21 November 2004 - Images
Ceph A - Kband etalon
Saturn FeII - 164um
Saturn H2 - 212um
Saturn SiVI - 196um
Saturn Color - version 1
Saturn Color - version 2
23 September 2004 - Telescope First Light!
On the night of 23 September, NIC-FPS was tested on the 3.5m telescope for the first time. Observations were made during twilight on time graciously donated by Don York (UChicago) for initial focus tests. Using the SPIcam instrument block -- and assuming no other knowledge of the optical alignment of the instrument -- the team landed Vega near the center of the chip on first attempt. The image above (left) shows a magnitude 10.7 star imaged in the narrowband H2 filer at 2.122 microns; the adjacent plot shows profile fits to the image. The star image has a FWHM of approximately 3 pixels, corresponding to 0.81 arcseconds given the anticipated plate scale.

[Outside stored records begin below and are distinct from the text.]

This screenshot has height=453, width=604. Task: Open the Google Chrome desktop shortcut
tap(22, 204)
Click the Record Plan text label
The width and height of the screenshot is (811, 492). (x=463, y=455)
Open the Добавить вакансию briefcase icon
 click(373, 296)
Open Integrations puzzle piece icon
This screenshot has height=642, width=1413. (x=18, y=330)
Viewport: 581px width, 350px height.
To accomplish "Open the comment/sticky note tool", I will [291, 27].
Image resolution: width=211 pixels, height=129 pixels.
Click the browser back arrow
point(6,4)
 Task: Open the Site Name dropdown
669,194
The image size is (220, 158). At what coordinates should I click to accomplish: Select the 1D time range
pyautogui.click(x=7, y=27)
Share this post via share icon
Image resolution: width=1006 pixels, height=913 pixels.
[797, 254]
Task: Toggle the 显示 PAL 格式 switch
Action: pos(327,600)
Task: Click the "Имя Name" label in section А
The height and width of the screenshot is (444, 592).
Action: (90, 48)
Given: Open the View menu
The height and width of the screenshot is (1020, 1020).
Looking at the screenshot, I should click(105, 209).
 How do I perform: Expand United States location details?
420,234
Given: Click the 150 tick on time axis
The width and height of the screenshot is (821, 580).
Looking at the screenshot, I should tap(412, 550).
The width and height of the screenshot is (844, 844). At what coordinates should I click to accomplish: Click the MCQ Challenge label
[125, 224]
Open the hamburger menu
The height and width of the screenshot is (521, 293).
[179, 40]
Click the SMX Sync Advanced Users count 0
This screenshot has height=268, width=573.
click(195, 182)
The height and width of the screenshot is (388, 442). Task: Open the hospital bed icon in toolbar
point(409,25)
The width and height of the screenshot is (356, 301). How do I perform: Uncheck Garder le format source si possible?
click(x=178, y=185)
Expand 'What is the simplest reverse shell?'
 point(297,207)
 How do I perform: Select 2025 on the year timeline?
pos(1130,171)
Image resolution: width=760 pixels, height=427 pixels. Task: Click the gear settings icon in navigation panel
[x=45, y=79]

NIC-FPS Installed on the ARC 3.5m Telescope
"First" Light - This was our first attempt at pointing the Telescope/Instrument at the star Vega.
Pretty good!!!
History
30 July 2004
Lab First Light!
Assembly of the instrument is largely complete now, and lab testing has begun. On Friday, July 30th, after a successful cooldown of the integrated optic bench inside the dewar housing, light was sent through the NIC-FPS optical path for the first time. Using a 50-micron pinhole and an incandescent lamp as a light source, a circularly-symmetric spot of approximately the expected size was imaged onto the H1RG detector. The cutout at left is a detail from a full-chip image of the spot.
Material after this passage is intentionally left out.